「最悪だ。溺れそうだ」「このクソみたいな装置」角田裕毅がシンガポールGP予選“最下位”15番手のQ2敗退の遠因となったマシン不具合に悪態をつき激怒
舞台を東南アジアに移したシンガポールGPで、絶対的エースのマックス・フェルスタッペン(27、オランダ)のマシンにはフロントウイングがアップデートされた新フロアが導入された。レッドブルのマシンRB21とダウンフォースが必要な市街地コースとの相性が極めて悪く、過去に優勝は、おろかポールポジションすら獲得していないマリーナベイ・ストリート・サーキットで勝たせるためのチーム戦略だった。
対照的に角田のマシンは従来のままだった。前々戦のイタリアGP、前戦のアゼルバイジャンGPと連続で優勝し、大逆転でのドライバーズ王者5連覇へ望みをつないだフェルスタッペンが優先される理由は理解できる。それでも、角田自身も目の前の一戦ごとに来季へ向けた自身の去就がかかる状況に置かれている。
一般的に市街地コースでは、周回を重ねるごとにグリップが増すとされている。前出のフラッシュインタビュー。聞き手から「スペック面でも遅れを取り、それがパフォーマンスにも影響していたのか」と質問が飛んだ。フェルスタッペンのマシンとの差が、周回を重ねてもグリップ不足が解消されなかった原因だったのか、という内容の問いに対して、角田は回答の中に過激な表現を含めている。

▸ 提供データ:
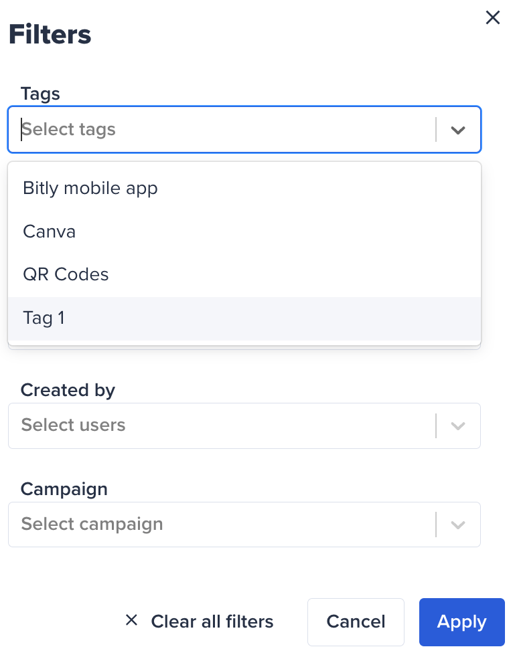The image size is (513, 657).
Task: Expand the Created by user selector
Action: 458,426
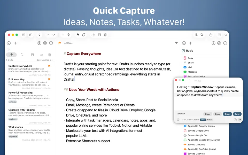This screenshot has height=155, width=248.
Task: Collapse the editor header with the downward triangle
Action: 176,43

▸ 課題の目的: 角田裕毅のシンガポールGP予選を扱った文書の抜粋を、全文一字一句違えずに書き写してください。 文書の抜粋だけを手がかりにしてください。

▸ 課題への回答:
「最悪だ。溺れそうだ」「このクソみたいな装置」角田裕毅がシンガポールGP予選“最下位”15番手のQ2敗退の遠因となったマシン不具合に悪態をつき激怒
舞台を東南アジアに移したシンガポールGPで、絶対的エースのマックス・フェルスタッペン(27、オランダ)のマシンにはフロントウイングがアップデートされた新フロアが導入された。レッドブルのマシンRB21とダウンフォースが必要な市街地コースとの相性が極めて悪く、過去に優勝は、おろかポールポジションすら獲得していないマリーナベイ・ストリート・サーキットで勝たせるためのチーム戦略だった。
対照的に角田のマシンは従来のままだった。前々戦のイタリアGP、前戦のアゼルバイジャンGPと連続で優勝し、大逆転でのドライバーズ王者5連覇へ望みをつないだフェルスタッペンが優先される理由は理解できる。それでも、角田自身も目の前の一戦ごとに来季へ向けた自身の去就がかかる状況に置かれている。
一般的に市街地コースでは、周回を重ねるごとにグリップが増すとされている。前出のフラッシュインタビュー。聞き手から「スペック面でも遅れを取り、それがパフォーマンスにも影響していたのか」と質問が飛んだ。フェルスタッペンのマシンとの差が、周回を重ねてもグリップ不足が解消されなかった原因だったのか、という内容の問いに対して、角田は回答の中に過激な表現を含めている。